EXERCISE OBJECTIVE: Give the listing again in full, matching it character for character.

PROVIDED MATERIAL:

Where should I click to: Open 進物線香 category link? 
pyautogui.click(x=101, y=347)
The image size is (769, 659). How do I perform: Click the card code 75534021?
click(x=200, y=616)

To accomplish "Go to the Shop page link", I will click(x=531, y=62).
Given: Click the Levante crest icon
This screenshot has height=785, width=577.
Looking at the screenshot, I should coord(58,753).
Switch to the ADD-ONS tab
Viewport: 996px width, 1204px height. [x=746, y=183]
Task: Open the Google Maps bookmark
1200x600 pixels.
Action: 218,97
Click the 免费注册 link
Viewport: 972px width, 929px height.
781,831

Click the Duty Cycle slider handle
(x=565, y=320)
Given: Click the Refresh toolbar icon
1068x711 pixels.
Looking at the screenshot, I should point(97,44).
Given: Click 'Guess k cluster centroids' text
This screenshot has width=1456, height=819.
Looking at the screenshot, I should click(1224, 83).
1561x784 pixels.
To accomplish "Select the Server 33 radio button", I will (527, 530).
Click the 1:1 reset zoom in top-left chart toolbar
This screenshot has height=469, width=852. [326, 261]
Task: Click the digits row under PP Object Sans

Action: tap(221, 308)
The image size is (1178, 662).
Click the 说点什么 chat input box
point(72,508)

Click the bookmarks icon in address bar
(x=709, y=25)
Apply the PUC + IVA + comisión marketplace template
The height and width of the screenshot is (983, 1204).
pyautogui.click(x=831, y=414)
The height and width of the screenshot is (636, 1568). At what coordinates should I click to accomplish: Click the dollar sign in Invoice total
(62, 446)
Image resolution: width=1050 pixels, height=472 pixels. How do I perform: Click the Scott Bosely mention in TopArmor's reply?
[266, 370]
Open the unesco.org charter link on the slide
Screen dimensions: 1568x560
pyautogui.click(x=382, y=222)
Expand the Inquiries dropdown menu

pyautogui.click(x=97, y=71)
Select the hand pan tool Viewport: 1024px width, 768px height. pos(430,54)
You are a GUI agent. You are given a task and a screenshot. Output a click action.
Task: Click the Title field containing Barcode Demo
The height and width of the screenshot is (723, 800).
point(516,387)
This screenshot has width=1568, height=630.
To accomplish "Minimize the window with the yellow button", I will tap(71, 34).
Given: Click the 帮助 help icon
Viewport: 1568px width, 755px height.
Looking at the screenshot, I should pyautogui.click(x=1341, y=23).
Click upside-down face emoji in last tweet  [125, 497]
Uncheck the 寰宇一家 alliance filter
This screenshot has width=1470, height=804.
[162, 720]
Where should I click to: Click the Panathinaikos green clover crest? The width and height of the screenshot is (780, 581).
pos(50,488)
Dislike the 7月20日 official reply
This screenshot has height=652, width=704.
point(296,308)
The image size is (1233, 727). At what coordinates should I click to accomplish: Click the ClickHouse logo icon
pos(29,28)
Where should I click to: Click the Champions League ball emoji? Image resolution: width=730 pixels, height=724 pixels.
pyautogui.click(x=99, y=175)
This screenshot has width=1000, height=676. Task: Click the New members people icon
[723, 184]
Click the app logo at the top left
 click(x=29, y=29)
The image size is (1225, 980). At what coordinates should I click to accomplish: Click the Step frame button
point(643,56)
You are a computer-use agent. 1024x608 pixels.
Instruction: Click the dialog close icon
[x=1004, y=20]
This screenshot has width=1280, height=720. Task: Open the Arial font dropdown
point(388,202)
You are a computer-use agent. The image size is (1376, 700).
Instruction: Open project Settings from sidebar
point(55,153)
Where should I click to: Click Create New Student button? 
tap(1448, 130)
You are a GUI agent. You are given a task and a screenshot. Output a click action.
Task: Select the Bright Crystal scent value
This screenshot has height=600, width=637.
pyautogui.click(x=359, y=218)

RESPONSE BELOW:
Where should I click to: Open 進物線香 category link? 
pyautogui.click(x=101, y=347)
The image size is (769, 659). How do I perform: Click the card code 75534021?
click(x=200, y=616)

To accomplish "Go to the Shop page link", I will click(x=531, y=62).
Given: Click the Levante crest icon
This screenshot has height=785, width=577.
Looking at the screenshot, I should coord(58,753).
Switch to the ADD-ONS tab
Viewport: 996px width, 1204px height. [x=746, y=183]
Task: Open the Google Maps bookmark
1200x600 pixels.
Action: 218,97
Click the 免费注册 link
Viewport: 972px width, 929px height.
781,831

Click the Duty Cycle slider handle
(x=565, y=320)
Given: Click the Refresh toolbar icon
1068x711 pixels.
Looking at the screenshot, I should point(97,44).
Given: Click 'Guess k cluster centroids' text
This screenshot has width=1456, height=819.
Looking at the screenshot, I should click(1224, 83).
1561x784 pixels.
To accomplish "Select the Server 33 radio button", I will (527, 530).
Click the 1:1 reset zoom in top-left chart toolbar
This screenshot has height=469, width=852. [326, 261]
Task: Click the digits row under PP Object Sans

Action: tap(221, 308)
The image size is (1178, 662).
Click the 说点什么 chat input box
point(72,508)

Click the bookmarks icon in address bar
(x=709, y=25)
Apply the PUC + IVA + comisión marketplace template
The height and width of the screenshot is (983, 1204).
pyautogui.click(x=831, y=414)
The height and width of the screenshot is (636, 1568). At what coordinates should I click to accomplish: Click the dollar sign in Invoice total
(62, 446)
Image resolution: width=1050 pixels, height=472 pixels. How do I perform: Click the Scott Bosely mention in TopArmor's reply?
[266, 370]
Open the unesco.org charter link on the slide
Screen dimensions: 1568x560
pyautogui.click(x=382, y=222)
Expand the Inquiries dropdown menu

pyautogui.click(x=97, y=71)
Select the hand pan tool Viewport: 1024px width, 768px height. pos(430,54)
You are a GUI agent. You are given a task and a screenshot. Output a click action.
Task: Click the Title field containing Barcode Demo
The height and width of the screenshot is (723, 800).
point(516,387)
This screenshot has width=1568, height=630.
To accomplish "Minimize the window with the yellow button", I will tap(71, 34).
Given: Click the 帮助 help icon
Viewport: 1568px width, 755px height.
Looking at the screenshot, I should pyautogui.click(x=1341, y=23).
Click upside-down face emoji in last tweet  [125, 497]
Uncheck the 寰宇一家 alliance filter
This screenshot has width=1470, height=804.
[162, 720]
Where should I click to: Click the Panathinaikos green clover crest? The width and height of the screenshot is (780, 581).
pos(50,488)
Dislike the 7月20日 official reply
This screenshot has height=652, width=704.
point(296,308)
The image size is (1233, 727). At what coordinates should I click to accomplish: Click the ClickHouse logo icon
pos(29,28)
Where should I click to: Click the Champions League ball emoji? Image resolution: width=730 pixels, height=724 pixels.
pyautogui.click(x=99, y=175)
This screenshot has width=1000, height=676. Task: Click the New members people icon
[723, 184]
Click the app logo at the top left
 click(x=29, y=29)
The image size is (1225, 980). At what coordinates should I click to accomplish: Click the Step frame button
point(643,56)
You are a computer-use agent. 1024x608 pixels.
Instruction: Click the dialog close icon
[x=1004, y=20]
This screenshot has width=1280, height=720. Task: Open the Arial font dropdown
point(388,202)
You are a computer-use agent. The image size is (1376, 700).
Instruction: Open project Settings from sidebar
point(55,153)
Where should I click to: Click Create New Student button? 
tap(1448, 130)
You are a GUI agent. You are given a task and a screenshot. Output a click action.
Task: Select the Bright Crystal scent value
This screenshot has height=600, width=637.
pyautogui.click(x=359, y=218)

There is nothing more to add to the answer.